*Stated goal 1*:
In the article about Harlan Wittkopf and alphabet cones, which letters appeared on the alphabet cone that Dorothy DeVasure discovered?
*Stated goal 2*:
From the article about Harlan Wittkopf and alphabet cones, reproduce the passage starting with "For the last" and going on through "Chinese alphabet cone.".
-- Start Supplied passage --
By Staff | Sep 25, 2009

For the last 35 years, Harlan Wittkopf has walked the same one mile stretch of beach between Sandlefoot Condominiums and the lighthouse. His head and shoulders are seen leaning forward as though pulled by the strings of a puppeteer and his eyes have a singular focus, the shape, coloring and markings of Conus spurius – the alphabet cone – known at one time as the Chinese alphabet cone.

“I’m not exactly sure what prompted my fascination with this particular species. In part it was the challenge, because they were difficult to find, but most of all it is the striking appearance that explains the magnetic pull,” reports Wittkopf. “To me they are even more striking than the junonia.”

It was renowned shell author, Peter Dance, who first noticed that if you look closely at the markings on alphabet cones, often a letter of the alphabet or a numeral is depicted by the seemingly random pattern of brown dots.

In his book “Out Of My Shell,” Dance writes, “For him (Harlan) the traditional pot of gold at the end of the rainbow should be replaced by a bucket of alphabet cones! Indubitably, this IS Harlan’s shell, images of it emblazoning his shirts, jackets, hats, ties, and stationery… His single-minded attachment to this cone is such that there is even an engraving of it on his tombstone! Devotion can go no further than this.”

In 2005, Harlan found two alphabet cones, each displaying the pattern of his initials, HEW. Dorothy DeVasure, a Sanibel resident, shell collector extraordinaire and Shell Museum volunteer, discovered an alphabet cone with the letters KOY. This was the beginning of Harlan’s obsession with the letters on alphabet cones, an obsession that led to the publication of a four-page color brochure titled, “Alphabet Cones: Living, Learning Tools.”
-- End Supplied passage --
-- Start Data section --
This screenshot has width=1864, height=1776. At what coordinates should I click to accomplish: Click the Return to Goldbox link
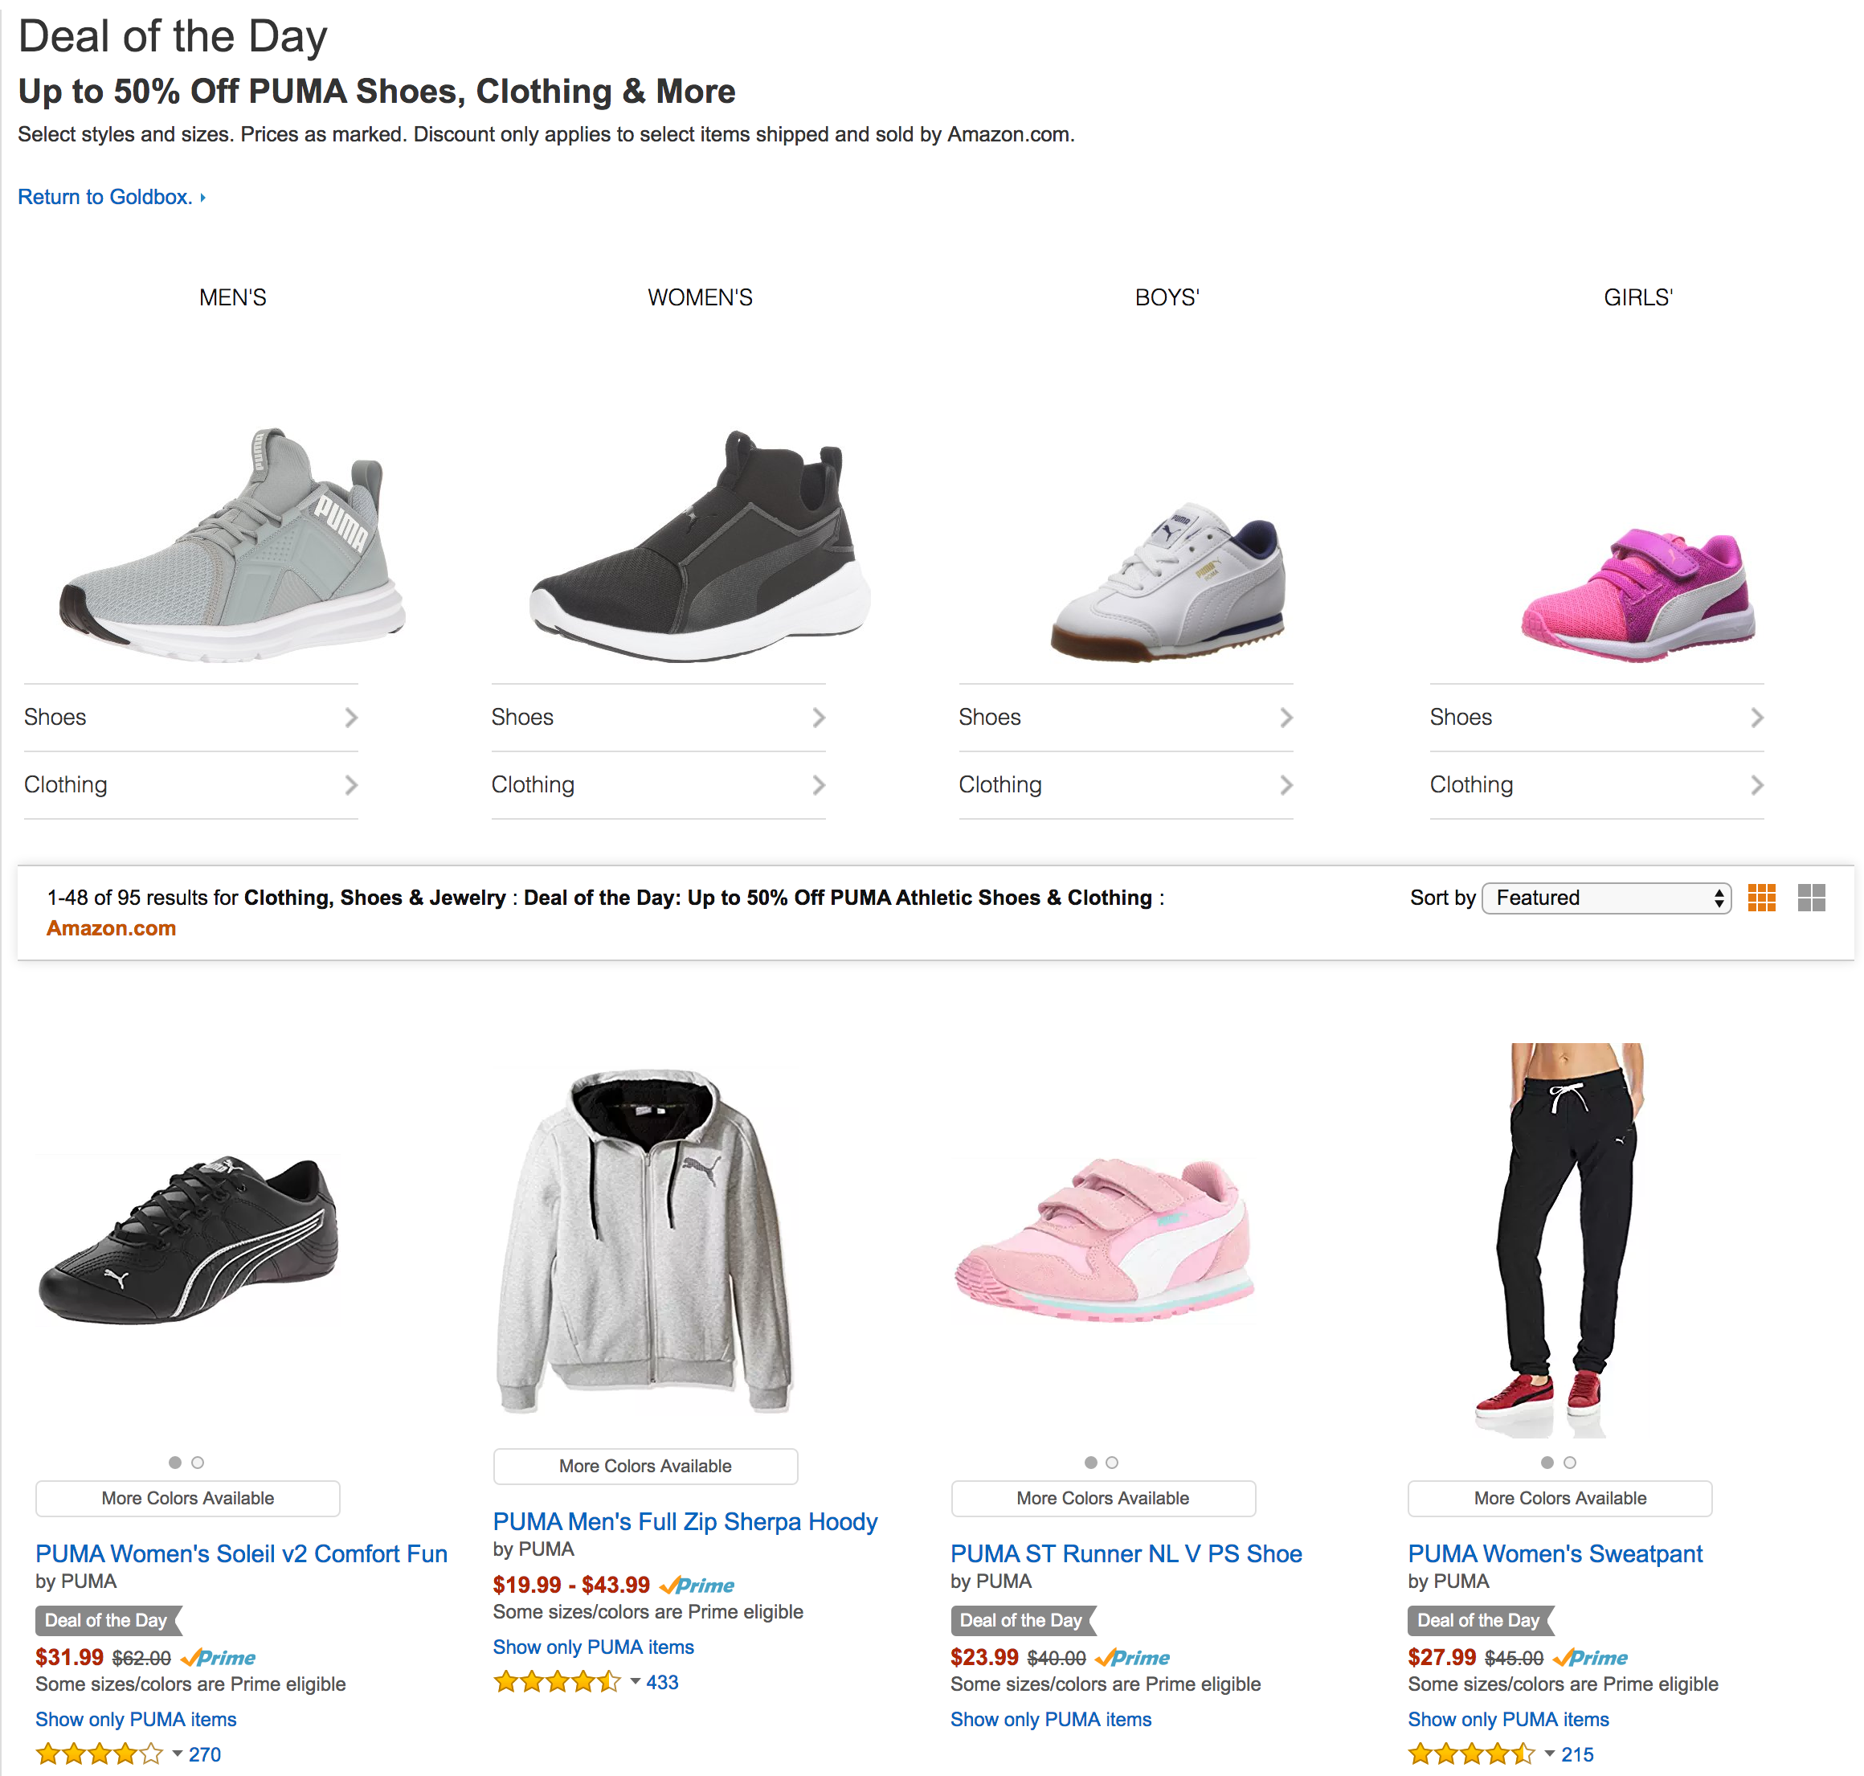107,197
-- End Data section --
*Task output 1*:
KOY

*Task output 2*:
For the last 35 years, Harlan Wittkopf has walked the same one mile stretch of beach between Sandlefoot Condominiums and the lighthouse. His head and shoulders are seen leaning forward as though pulled by the strings of a puppeteer and his eyes have a singular focus, the shape, coloring and markings of Conus spurius – the alphabet cone – known at one time as the Chinese alphabet cone.